- _WORK INSTRUCTION_: Quote the entries below from the line with "Image resolution: width=1036" through the line with "christianchavezreal profile from", both ends included, and only those lines.

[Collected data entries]
■ ■ ■ ■ ■
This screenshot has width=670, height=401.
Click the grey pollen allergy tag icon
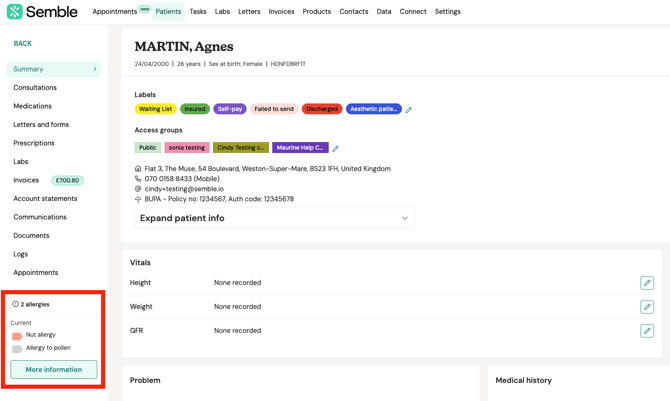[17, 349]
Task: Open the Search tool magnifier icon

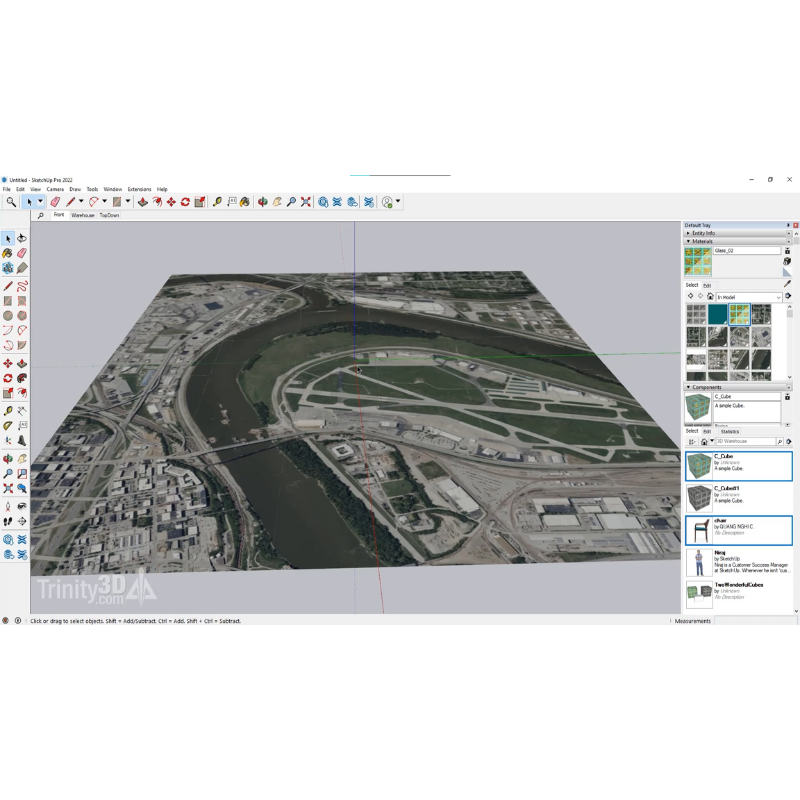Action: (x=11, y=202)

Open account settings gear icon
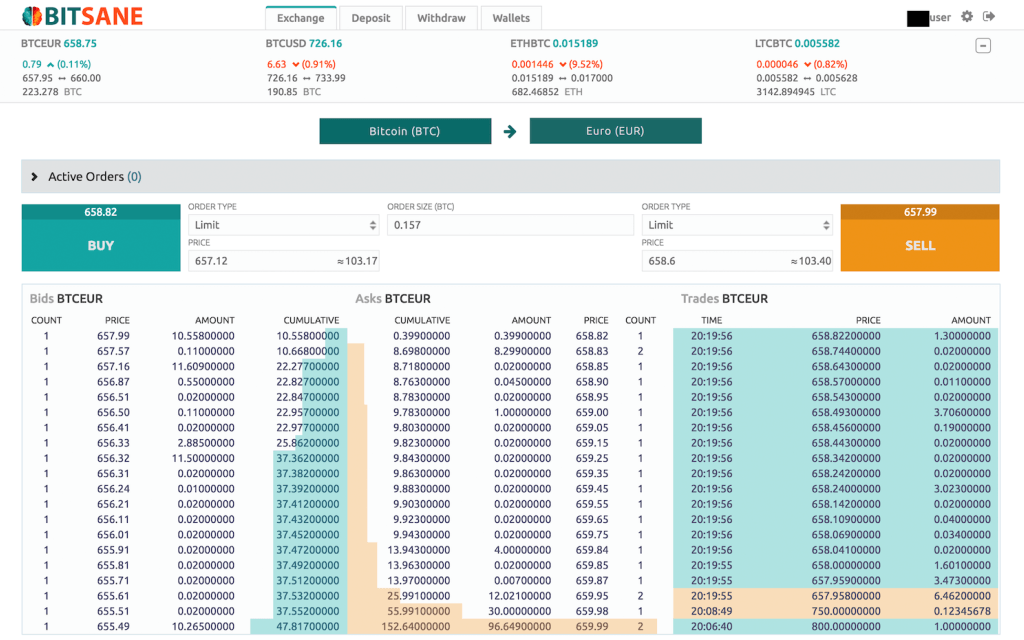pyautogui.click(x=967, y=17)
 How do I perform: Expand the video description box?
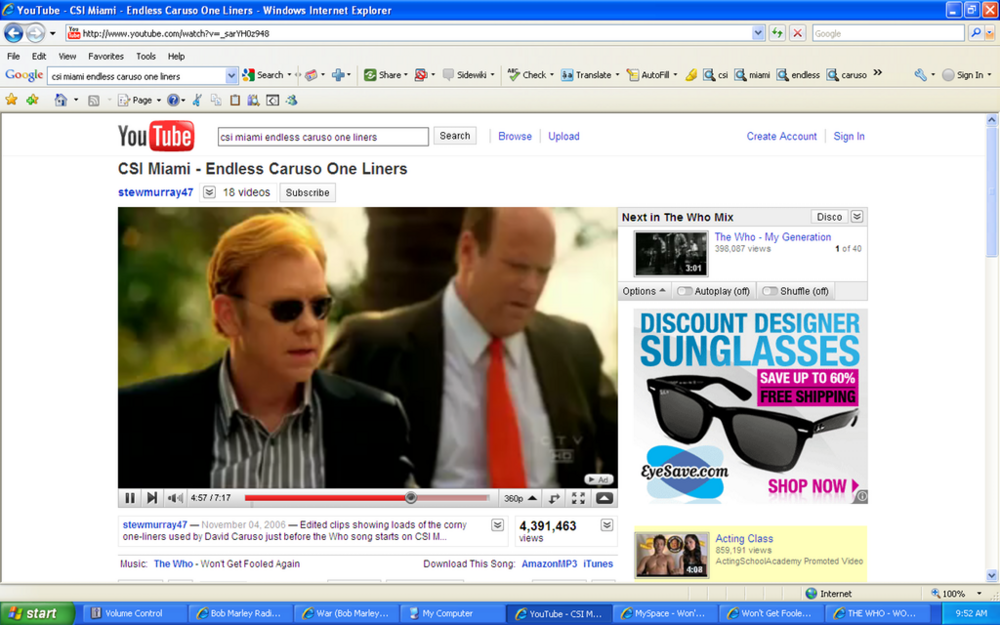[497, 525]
■ ■ ■ ■ ■
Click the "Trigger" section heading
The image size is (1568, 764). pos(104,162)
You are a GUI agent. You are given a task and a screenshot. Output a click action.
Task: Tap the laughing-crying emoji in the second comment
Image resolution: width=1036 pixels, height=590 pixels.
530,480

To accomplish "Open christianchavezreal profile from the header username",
■ ■ ■ ■ ■
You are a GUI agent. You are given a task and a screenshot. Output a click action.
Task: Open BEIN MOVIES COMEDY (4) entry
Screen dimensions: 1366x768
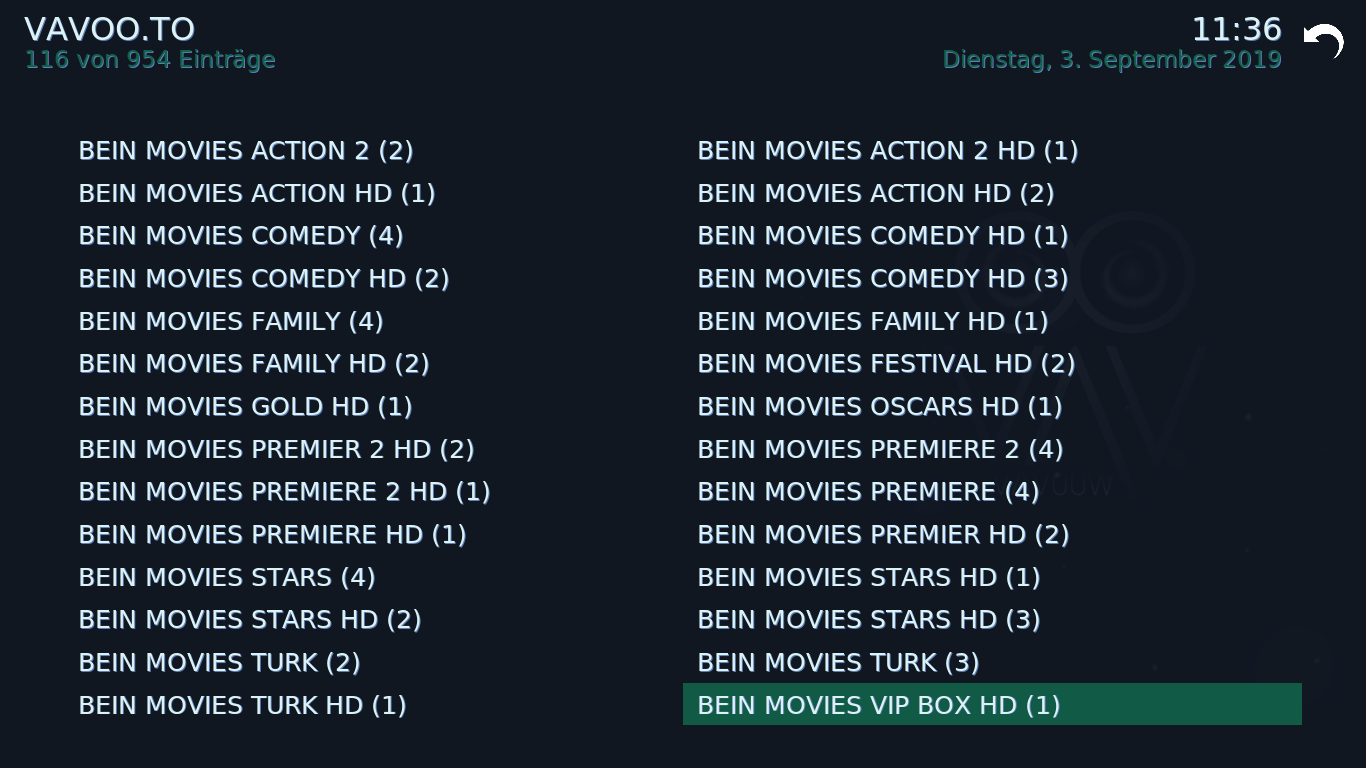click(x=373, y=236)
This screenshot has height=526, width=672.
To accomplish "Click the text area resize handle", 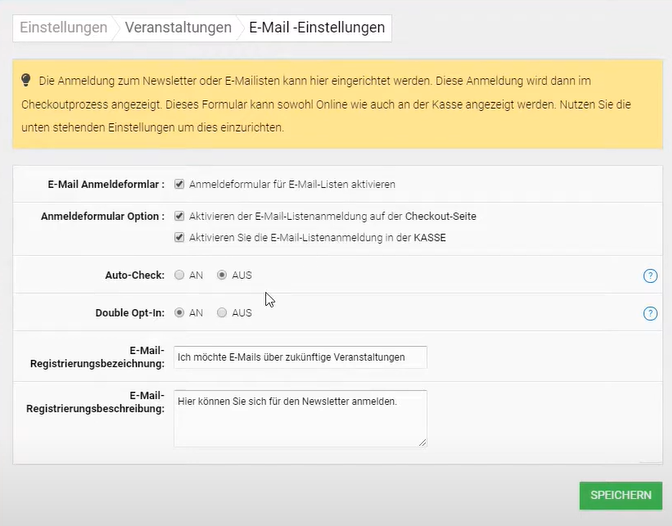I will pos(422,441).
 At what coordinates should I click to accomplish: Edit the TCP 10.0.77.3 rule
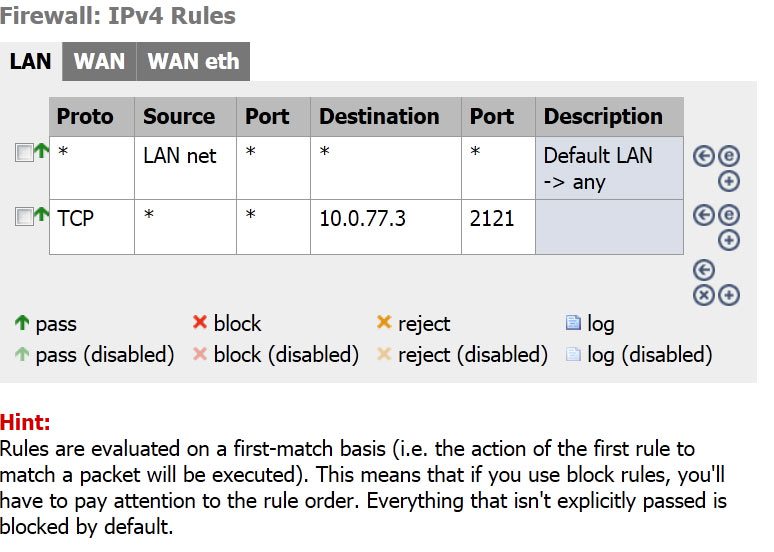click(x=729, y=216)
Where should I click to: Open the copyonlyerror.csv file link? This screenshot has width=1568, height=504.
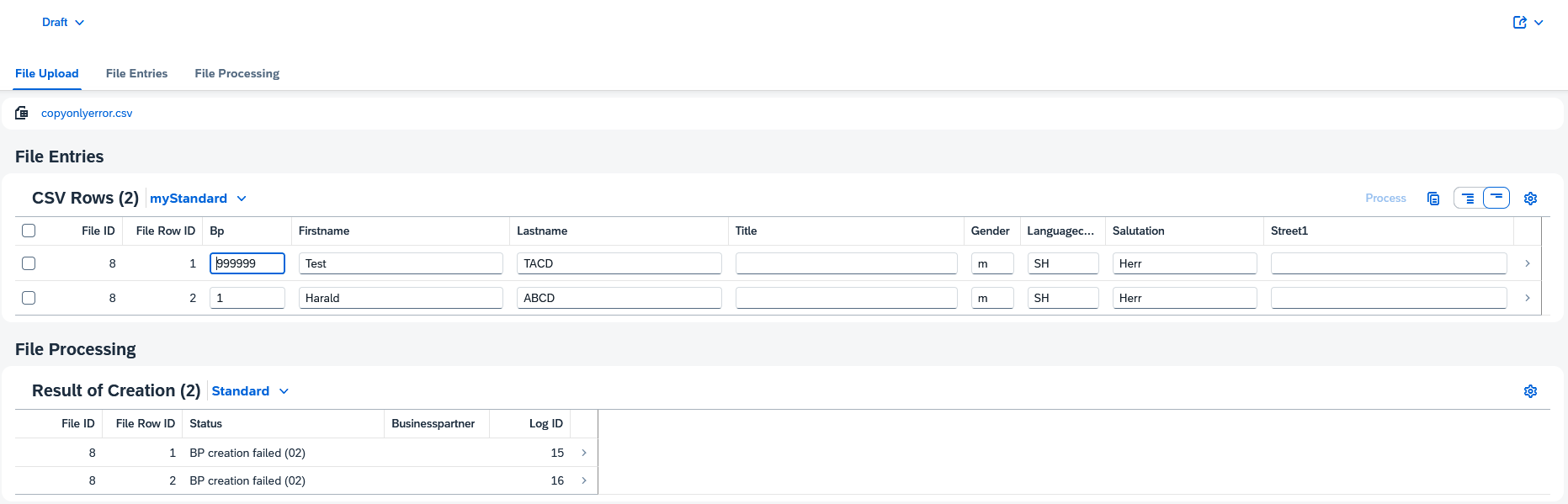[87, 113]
■ ■ ■ ■ ■
- _TASK SOLUTION_:
Image resolution: width=1036 pixels, height=590 pixels.
530,480

To accomplish "Open christianchavezreal profile from the header username",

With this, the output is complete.